How Strategies Are Created, Optimized, and Validated
A clear end-to-end guide to how the Java Strategy Service and Python Research Engine work together, including walk-forward optimization, regime memory, and research-only gating.
1. Strategy Lifecycle
Define Strategy
Create a hardcoded Java strategy or a Generic strategy definition with variables.
Backtest Engine
Strategy Service runs the canonical backtest with CSV candles and MockBroker.
Optimize + Validate
Python WFO selects params on train window, validates on test, then rolls forward.
Strategy Types
Hardcoded Java strategies are production-grade. Generic strategies are stored as definitions with variables (like macd_line) for fast experimentation.
Optimization Modes
Server optimizer runs grid search in Java. Local optimizer uses Ray+Optuna but still calls the Java backtest engine for each trial.
Regime Memory
Each 1-minute bar is converted into a 20-dimensional regime vector and stored in Qdrant. Forward labels are added later to avoid look-ahead bias.

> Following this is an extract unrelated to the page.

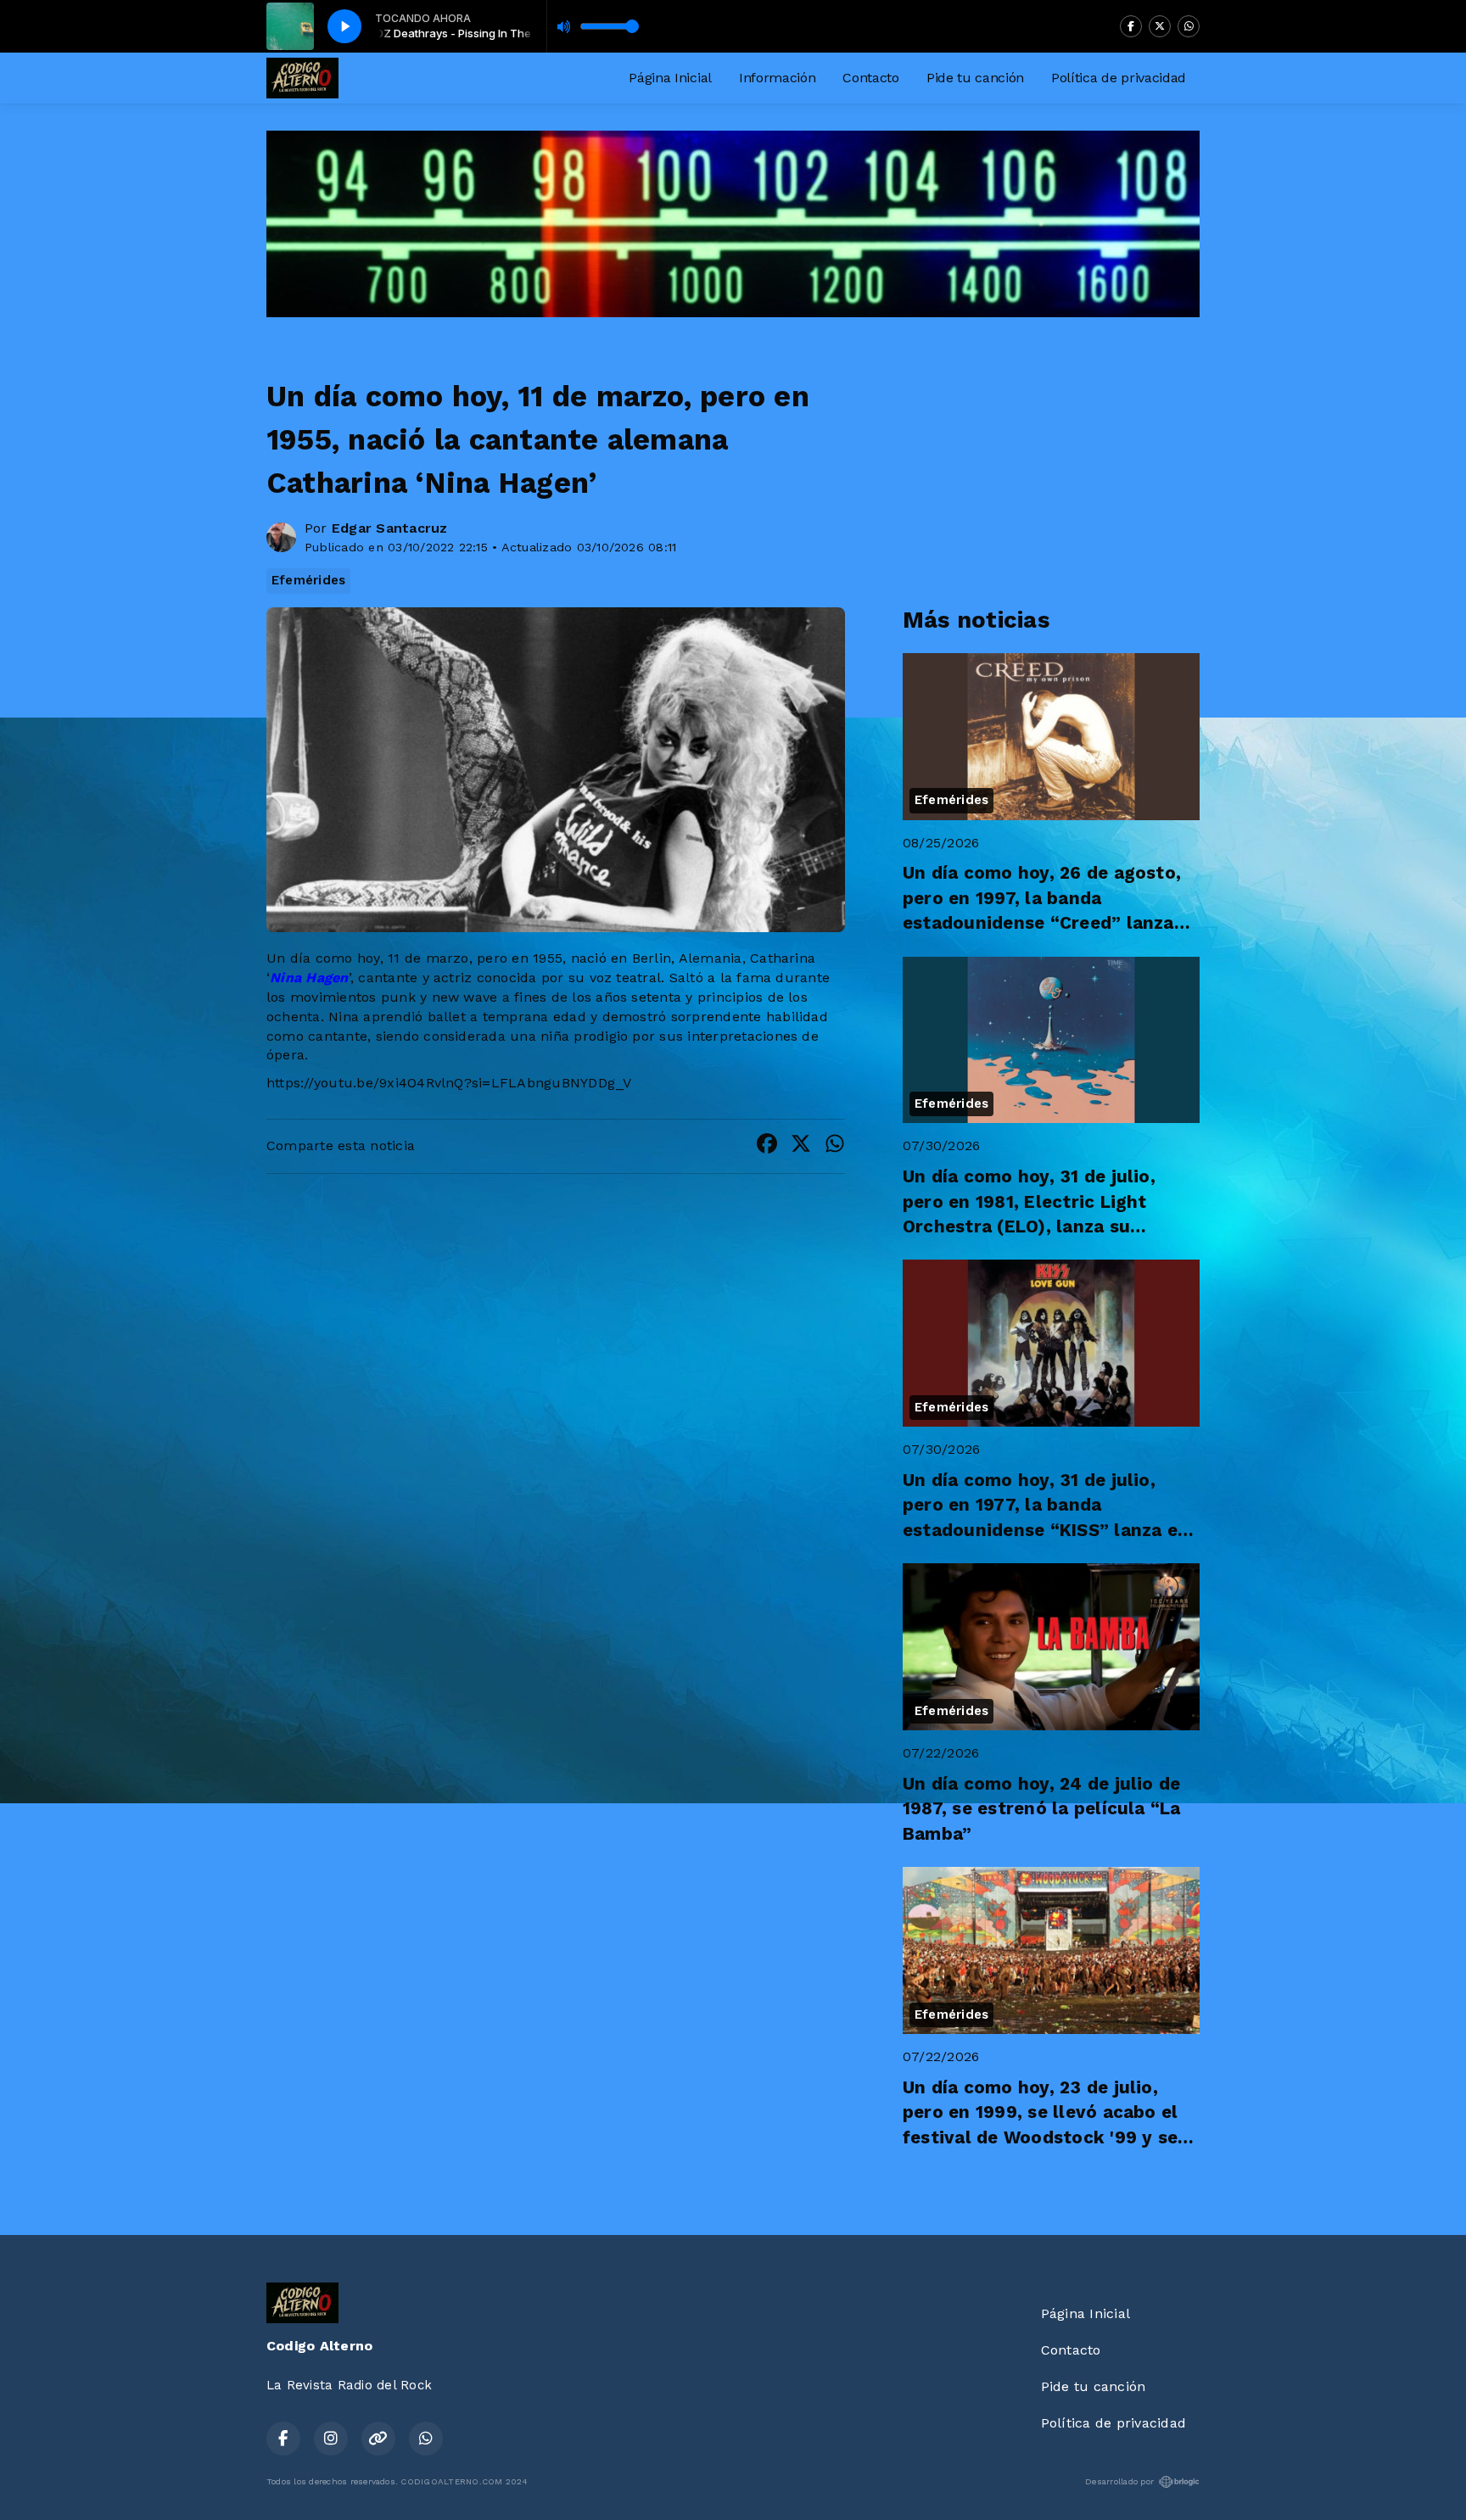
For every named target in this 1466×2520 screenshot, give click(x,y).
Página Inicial (670, 78)
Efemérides (308, 580)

market_regimes_1m with deterministic IDs.Research-Only Gate
For each trade in backtest, the system checks similar past regimes. If expected outcomes are weak, the trade is blocked and the impact is reported.
gate_report per window.2. Outputs You Can Trust
Research Report
JSON report with window metrics, stability score, and gate impact.
Regime Memory
Qdrant vectors with forward labels for future gating and analysis.
Behavior Vectors
Strategy fingerprints to deduplicate and diversify portfolios.